Exercise 1.16 根据到达地点的数量,对航空公司进行排序 ; 找出至少有两个航空公司的目的地
## rank carriers by numer of destinations
flights %>%
group_by(carrier) %>%
summarize(n_dest = n_distinct(dest)) %>%
arrange(desc(n_dest))
#> # A tibble: 16 x 2
#> carrier n_dest
#> <chr> <int>
#> 1 EV 61
#> 2 9E 49
#> 3 UA 47
#> 4 B6 42
#> 5 DL 40
#> 6 MQ 20
#> # ... with 10 more rows
## find all airports with > 1 carrier
flights %>%
group_by(dest) %>%
summarize(n_carriers = n_distinct(carrier)) %>%
filter(n_carriers > 1)
#> # A tibble: 76 x 2
#> dest n_carriers
#> <chr> <int>
#> 1 ATL 7
#> 2 AUS 6
#> 3 AVL 2
#> 4 BDL 2
#> 5 BGR 2
#> 6 BNA 5
#> # ... with 70 more rows
Exercise 1.17 每天取消的航班数量和总航班数量存在什么关系?每天的平均到达延误时间和取消航班的比例有什么关系?

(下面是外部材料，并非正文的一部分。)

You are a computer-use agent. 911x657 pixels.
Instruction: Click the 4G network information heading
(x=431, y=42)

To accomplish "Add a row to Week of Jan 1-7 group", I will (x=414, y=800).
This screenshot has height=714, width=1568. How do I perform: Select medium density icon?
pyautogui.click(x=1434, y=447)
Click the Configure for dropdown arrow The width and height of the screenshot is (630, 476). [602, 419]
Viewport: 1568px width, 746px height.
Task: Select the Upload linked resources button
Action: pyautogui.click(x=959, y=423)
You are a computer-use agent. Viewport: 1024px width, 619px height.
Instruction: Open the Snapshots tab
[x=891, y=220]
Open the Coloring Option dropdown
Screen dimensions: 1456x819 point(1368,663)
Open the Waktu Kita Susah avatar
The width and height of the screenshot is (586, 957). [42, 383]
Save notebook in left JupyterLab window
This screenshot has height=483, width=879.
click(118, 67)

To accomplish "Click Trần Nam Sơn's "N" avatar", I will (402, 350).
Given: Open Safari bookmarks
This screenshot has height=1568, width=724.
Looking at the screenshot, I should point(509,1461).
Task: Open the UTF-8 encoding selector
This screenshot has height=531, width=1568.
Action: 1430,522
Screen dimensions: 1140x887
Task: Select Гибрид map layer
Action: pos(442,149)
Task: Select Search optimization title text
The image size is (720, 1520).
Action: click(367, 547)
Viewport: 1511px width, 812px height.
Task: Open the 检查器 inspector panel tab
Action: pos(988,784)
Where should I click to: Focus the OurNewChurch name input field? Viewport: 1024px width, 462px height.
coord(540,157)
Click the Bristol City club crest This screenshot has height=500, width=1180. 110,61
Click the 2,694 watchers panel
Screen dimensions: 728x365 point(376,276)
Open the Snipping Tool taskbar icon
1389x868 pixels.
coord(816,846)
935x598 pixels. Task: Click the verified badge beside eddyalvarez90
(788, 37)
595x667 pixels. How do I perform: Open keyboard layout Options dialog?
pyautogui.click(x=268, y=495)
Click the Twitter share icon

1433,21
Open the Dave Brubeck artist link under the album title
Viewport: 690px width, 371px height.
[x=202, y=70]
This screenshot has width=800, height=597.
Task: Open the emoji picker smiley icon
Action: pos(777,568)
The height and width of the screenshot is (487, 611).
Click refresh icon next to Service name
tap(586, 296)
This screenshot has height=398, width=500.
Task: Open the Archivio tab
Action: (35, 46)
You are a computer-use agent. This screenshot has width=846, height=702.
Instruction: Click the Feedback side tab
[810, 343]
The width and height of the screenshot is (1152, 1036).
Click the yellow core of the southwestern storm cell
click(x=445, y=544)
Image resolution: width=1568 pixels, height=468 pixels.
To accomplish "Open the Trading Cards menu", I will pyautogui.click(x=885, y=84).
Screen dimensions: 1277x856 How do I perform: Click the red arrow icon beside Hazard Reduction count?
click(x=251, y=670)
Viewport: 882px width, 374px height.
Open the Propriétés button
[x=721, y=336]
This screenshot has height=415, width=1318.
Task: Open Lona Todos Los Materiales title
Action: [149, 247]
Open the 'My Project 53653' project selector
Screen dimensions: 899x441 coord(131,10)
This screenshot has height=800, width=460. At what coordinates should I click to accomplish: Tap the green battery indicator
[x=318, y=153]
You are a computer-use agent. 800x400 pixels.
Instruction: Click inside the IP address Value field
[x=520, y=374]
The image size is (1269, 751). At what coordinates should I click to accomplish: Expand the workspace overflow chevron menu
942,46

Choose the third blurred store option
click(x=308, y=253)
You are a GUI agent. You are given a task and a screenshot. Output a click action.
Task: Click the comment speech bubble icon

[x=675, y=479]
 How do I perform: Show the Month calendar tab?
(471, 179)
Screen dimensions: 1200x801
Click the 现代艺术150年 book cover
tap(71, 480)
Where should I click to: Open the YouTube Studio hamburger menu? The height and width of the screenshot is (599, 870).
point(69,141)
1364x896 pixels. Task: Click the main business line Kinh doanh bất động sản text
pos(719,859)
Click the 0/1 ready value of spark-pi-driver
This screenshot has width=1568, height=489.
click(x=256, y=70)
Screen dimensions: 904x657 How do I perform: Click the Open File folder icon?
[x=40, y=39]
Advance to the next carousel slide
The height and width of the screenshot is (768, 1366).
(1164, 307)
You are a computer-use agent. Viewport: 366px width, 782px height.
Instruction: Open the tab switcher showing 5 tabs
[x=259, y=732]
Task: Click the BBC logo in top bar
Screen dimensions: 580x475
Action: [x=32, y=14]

取消的航班定义为is.na(arr_delay) | is.na(dep_delay)
## One pattern in cancelled flights per day is that
## the number of cancelled flights increases with the total number of flights per day.
flights %>%
group_by(year,month,day) %>%
summarize(n_cancelled = sum(is.na(arr_delay) | is.na(dep_delay)),n_total = n()) %>%
ggplot(aes(x = n_total,y = n_cancelled)) + geom_point()
#2
flights %>%
group_by(year,month,day) %>%
summarize(cancelled_prop = mean(is.na(arr_delay) | is.na(dep_delay)),
avg_arr_delay = mean(arr_delay,na.rm = T)) %>%
ggplot() + geom_point(aes(x = avg_arr_delay,y = cancelled_prop))
Exercise 1.18
哪个航空公司的延误情况最严重?你能否分清这是因为糟糕的机场设备,还是航空公司的问题?(考虑一下
flights %>% group_by(carrier,dest) %>% summarize(n())
flights %>%
group_by(carrier) %>%
summarize(avg_arr_delay = mean(arr_delay,na.rm = T)) %>%
arrange(desc(avg_arr_delay))
#> # A tibble: 16 x 2
#> carrier avg_arr_delay
#> <chr> <dbl>
#> 1 F9 21.9
#> 2 FL 20.1
#> 3 EV 15.8
#> 4 YV 15.6
#> 5 OO 11.9
#> 6 MQ 10.8
#> # ... with 10 more rows
## What airline corresponds to the "F9" carrier code?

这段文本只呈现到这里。